В нашей работе много сложностей. Однозначно самое трудное — это видеть смерть детей и разбросанные фрагменты их тел. Сообщать об их гибели родителям трудно. Тяжело было, когда во время исполнения обязанностей погиб мой товарищ. Он исполнял приказ начальника караула — вояки, который не имел опыта в тушении пожаров. Начальнику за это ничего не было, его даже повысили потом.
Илья
пожарный, Москва
Говоря об МЧС, нужно, конечно, понимать, что все здесь погрязает в кумовстве. В последние годы часто с должности начальника караула снимают, к примеру, опытных майоров, а на их место ставят молодых лейтенантов, которые только что окончили какую-нибудь академию, пожары никогда не тушили, людьми не управляли. Из армии выгоняют полковников, подполковников — «сапогов» до мозга костей, которые ничего не смыслят ни в тушении пожаров, ни в спасении людей, — их ставят начальниками отрядов, начальниками частей, а они просто даже не знают, что делать.

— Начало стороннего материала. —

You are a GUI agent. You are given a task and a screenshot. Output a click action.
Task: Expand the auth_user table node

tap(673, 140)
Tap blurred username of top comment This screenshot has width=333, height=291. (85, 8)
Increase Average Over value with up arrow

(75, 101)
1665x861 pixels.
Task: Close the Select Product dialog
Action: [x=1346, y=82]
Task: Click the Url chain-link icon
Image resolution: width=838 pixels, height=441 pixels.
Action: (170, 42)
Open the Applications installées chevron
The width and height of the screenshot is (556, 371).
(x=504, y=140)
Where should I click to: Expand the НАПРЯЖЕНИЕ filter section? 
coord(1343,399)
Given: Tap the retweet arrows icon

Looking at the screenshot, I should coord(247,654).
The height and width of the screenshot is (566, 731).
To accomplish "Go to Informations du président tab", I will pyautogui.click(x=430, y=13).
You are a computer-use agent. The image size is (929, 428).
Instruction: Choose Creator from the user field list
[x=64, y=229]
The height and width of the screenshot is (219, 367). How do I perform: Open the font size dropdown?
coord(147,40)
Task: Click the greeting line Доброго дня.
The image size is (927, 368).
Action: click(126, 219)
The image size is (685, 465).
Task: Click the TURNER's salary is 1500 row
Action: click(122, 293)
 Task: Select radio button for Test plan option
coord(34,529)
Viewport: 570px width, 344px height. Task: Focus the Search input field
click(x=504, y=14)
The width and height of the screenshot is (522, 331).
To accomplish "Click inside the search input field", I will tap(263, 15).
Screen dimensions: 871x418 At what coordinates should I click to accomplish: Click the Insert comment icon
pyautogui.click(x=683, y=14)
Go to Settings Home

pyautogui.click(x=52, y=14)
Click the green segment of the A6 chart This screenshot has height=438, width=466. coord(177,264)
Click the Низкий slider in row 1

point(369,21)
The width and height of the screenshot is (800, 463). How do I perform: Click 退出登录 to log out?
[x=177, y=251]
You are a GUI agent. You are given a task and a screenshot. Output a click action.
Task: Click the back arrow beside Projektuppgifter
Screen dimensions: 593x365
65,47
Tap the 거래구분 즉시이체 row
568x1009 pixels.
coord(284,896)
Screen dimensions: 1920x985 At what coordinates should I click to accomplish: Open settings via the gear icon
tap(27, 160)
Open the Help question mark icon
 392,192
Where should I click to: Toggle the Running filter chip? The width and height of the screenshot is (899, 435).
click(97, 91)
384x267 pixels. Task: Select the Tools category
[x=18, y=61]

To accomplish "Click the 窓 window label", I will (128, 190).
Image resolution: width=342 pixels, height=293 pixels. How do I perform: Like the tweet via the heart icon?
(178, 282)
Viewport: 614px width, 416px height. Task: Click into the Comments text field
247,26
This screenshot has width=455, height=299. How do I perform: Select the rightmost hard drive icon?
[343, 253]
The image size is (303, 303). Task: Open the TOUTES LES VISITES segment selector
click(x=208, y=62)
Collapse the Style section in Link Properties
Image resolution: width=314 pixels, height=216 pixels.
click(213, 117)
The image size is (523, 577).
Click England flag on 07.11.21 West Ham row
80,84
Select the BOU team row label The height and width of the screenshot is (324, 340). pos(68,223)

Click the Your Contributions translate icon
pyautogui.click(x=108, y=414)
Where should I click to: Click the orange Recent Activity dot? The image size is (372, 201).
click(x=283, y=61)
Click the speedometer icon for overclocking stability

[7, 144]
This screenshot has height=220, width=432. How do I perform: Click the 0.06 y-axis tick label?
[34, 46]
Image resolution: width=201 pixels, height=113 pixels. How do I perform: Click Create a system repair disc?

Пару лет назад завод один горел. Туда приехал начальник регионального центра, и, пока пожарные тушили пламя, он просто стоял и игрался пожарным шлангом. Ему ребята говорят, мол, ну чего бездельничаешь? Помогай нам тушить, рук не хватает. А он отвечает: вы хоть знаете, что с генералом общаетесь? В таком случае возникает к этим генералам встречный вопрос: если вы огонь тушить считаете ниже своего достоинства, то зачем вы пришли в нашу пожарную охрану?
Нередко эти начальники бредовые указания нам давали — отправляли на верную смерть. И только после многочисленных промахов стали интересоваться у бойцов, а как бы они действовали, как бы они распределили силы и спецтехнику.
В бою же начальников не видно — они в штабах. Все вопросы и обвинения сыпятся на пожарных. А между тем нужно понимать, что в густом черном дыму ни один фонарь не поможет — пожарные все делают на ощупь в здании, где они впервые находятся.
Видел по телевизору, что родственники людей, запертых в кинотеатре, обвиняли пожарных в том, что они не дали им маски, чтобы те могли самостоятельно спасти своих близких. Но в тех условиях дать людям маски — это отправить их на верную смерть. Все воздушно-дыхательные аппараты рассчитаны на 40 минут работы при идеальных условиях, когда практически ничего не делаешь. Чем тяжелее у тебя нагрузка, тем больше тратишь воздуха, а с непривычки и того больше. Тем более что там огромная температура, и человек без спецодежды почти сгорит заживо.
Кроме того, я работал и водолазом. Я знаю, что если человек утонул и около озера стоят двое свидетелей, наблюдавших за трагедией на расстоянии двух метров друг от друга, — они непременно покажут разные места, где, по их мнению, утонул человек, причем порой с разницей в 50 метров. Это не только из-за шока — ориентир у всех разный. Поэтому было бы странно, если бы только что прибывшие пожарные сразу же доверились человеку, охваченному паникой, и побежали в затянутое дымом место, которое он показывает.
Я просто во время тушения огня стараюсь не относиться к трупам как к людям. Иначе я бы уже давно загремел в психушку. Впрочем, я научился ничего не чувствовать даже в случае счастливого исхода, когда удается спасти человека. Единственные эмоции, которые мне до сих пор не удалось заблокировать, — это боль, которую не можешь не чувствовать, когда видишь останки детей.
Удивляют до сих пор лживые, провокационные заявления руководства МЧС о том, что количество пожаров сокращается. С чего бы? Количество многоэтажек растет, количество пожарных уменьшается, техника стареет, новой не покупают, пожарные гибнут из-за некомпетентного руководства. Но наши начальники вместо того, чтобы решать эту проблему, занижают показатели. Я вообще запретил своим родным верить каким-либо данным и цифрам, которые руководство МЧС озвучивает по телевидению.